WHAT YOU HAVE TO DO
Write down exactly the lines of the records below, beginning with the first and ending with the line that includes "Given: Select the XHR filter type button".

Stored dataset items
Start of Block

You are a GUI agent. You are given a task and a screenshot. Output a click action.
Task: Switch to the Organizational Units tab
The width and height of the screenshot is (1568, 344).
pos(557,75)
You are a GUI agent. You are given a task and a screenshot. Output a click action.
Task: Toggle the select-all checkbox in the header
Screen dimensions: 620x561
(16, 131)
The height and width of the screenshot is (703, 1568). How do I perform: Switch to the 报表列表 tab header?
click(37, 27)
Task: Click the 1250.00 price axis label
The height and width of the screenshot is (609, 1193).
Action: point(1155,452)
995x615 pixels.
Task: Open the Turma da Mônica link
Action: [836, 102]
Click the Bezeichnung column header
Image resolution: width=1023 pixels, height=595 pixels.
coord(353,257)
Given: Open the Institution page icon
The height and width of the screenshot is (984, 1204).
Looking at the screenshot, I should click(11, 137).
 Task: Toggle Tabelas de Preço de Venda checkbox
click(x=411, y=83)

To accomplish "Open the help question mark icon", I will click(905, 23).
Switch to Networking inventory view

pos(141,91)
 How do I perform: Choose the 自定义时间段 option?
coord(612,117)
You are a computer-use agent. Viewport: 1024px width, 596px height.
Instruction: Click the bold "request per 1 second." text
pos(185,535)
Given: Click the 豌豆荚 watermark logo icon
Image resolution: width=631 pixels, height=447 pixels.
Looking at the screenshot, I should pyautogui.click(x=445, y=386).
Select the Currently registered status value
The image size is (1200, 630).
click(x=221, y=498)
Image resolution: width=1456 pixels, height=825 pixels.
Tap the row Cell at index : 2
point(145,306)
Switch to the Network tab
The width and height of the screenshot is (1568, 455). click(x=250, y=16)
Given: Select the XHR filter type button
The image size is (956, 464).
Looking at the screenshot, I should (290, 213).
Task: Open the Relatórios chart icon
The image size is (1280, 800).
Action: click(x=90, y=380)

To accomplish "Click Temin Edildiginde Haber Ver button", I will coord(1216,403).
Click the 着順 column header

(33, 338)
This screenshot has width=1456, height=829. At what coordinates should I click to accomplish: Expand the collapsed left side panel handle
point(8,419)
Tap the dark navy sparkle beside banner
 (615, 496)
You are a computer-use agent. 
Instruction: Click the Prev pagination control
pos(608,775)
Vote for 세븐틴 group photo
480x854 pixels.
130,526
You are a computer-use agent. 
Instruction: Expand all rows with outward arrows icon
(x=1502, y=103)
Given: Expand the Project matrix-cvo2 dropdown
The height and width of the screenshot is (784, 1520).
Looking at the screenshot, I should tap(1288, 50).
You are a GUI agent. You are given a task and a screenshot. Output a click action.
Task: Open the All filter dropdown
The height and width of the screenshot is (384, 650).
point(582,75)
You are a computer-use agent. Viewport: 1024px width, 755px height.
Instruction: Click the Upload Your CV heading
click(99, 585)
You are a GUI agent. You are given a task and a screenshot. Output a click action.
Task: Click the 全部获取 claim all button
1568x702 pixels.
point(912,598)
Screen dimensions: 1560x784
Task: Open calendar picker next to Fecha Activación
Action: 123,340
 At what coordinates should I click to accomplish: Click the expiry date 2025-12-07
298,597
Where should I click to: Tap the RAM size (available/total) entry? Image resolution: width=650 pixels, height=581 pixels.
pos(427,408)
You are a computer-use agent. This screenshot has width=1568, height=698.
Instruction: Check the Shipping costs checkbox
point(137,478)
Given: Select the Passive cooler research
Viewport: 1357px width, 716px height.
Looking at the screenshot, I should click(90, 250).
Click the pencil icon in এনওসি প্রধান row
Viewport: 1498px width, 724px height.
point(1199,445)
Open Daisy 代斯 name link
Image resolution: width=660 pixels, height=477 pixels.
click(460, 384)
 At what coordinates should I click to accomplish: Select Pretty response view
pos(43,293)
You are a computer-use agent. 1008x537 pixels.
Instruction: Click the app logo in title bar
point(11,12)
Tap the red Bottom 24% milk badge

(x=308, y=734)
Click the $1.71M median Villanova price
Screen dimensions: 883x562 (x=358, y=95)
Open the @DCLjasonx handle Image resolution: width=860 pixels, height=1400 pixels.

End of Block

RESULT
You are a GUI agent. You are given a task and a screenshot. Output a click action.
Task: Switch to the Organizational Units tab
The width and height of the screenshot is (1568, 344).
pos(557,75)
You are a GUI agent. You are given a task and a screenshot. Output a click action.
Task: Toggle the select-all checkbox in the header
Screen dimensions: 620x561
(16, 131)
The height and width of the screenshot is (703, 1568). How do I perform: Switch to the 报表列表 tab header?
click(37, 27)
Task: Click the 1250.00 price axis label
The height and width of the screenshot is (609, 1193).
Action: point(1155,452)
995x615 pixels.
Task: Open the Turma da Mônica link
Action: [836, 102]
Click the Bezeichnung column header
Image resolution: width=1023 pixels, height=595 pixels.
coord(353,257)
Given: Open the Institution page icon
The height and width of the screenshot is (984, 1204).
Looking at the screenshot, I should click(11, 137).
 Task: Toggle Tabelas de Preço de Venda checkbox
click(x=411, y=83)

To accomplish "Open the help question mark icon", I will click(905, 23).
Switch to Networking inventory view

pos(141,91)
 How do I perform: Choose the 自定义时间段 option?
coord(612,117)
You are a computer-use agent. Viewport: 1024px width, 596px height.
Instruction: Click the bold "request per 1 second." text
pos(185,535)
Given: Click the 豌豆荚 watermark logo icon
Image resolution: width=631 pixels, height=447 pixels.
Looking at the screenshot, I should pyautogui.click(x=445, y=386).
Select the Currently registered status value
The image size is (1200, 630).
click(x=221, y=498)
Image resolution: width=1456 pixels, height=825 pixels.
Tap the row Cell at index : 2
point(145,306)
Switch to the Network tab
The width and height of the screenshot is (1568, 455). click(x=250, y=16)
Given: Select the XHR filter type button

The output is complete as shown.